Exercise objective » Swap "Expand" for "Open" in everything from the start of the lines down to the line with "(x=789, y=79)", and give those lines again with nothing else changed.

====== Material supplied

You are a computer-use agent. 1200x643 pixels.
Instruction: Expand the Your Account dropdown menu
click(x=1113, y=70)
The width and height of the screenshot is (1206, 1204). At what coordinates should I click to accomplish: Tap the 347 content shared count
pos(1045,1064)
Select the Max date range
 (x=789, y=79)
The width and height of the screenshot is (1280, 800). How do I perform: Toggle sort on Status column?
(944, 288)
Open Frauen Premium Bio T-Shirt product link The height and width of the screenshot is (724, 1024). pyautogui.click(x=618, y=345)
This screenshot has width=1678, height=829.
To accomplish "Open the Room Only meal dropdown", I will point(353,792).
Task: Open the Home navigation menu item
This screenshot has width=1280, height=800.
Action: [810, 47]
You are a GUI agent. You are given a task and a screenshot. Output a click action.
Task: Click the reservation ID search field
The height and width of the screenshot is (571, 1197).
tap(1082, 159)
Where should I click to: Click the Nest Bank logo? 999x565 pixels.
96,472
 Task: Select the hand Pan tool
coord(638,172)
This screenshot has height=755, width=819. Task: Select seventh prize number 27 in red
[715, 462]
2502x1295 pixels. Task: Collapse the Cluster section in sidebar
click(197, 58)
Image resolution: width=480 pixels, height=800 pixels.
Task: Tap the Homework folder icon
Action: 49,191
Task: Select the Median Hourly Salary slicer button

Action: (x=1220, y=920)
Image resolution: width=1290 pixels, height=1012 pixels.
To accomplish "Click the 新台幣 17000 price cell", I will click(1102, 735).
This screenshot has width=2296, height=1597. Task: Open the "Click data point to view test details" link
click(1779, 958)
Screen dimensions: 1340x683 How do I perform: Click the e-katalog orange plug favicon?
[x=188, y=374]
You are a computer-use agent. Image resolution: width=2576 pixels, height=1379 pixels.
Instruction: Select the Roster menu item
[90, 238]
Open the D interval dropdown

============

Correct answer »
You are a computer-use agent. 1200x643 pixels.
Instruction: Open the Your Account dropdown menu
click(x=1113, y=70)
The width and height of the screenshot is (1206, 1204). At what coordinates should I click to accomplish: Tap the 347 content shared count
pos(1045,1064)
Select the Max date range
 (x=789, y=79)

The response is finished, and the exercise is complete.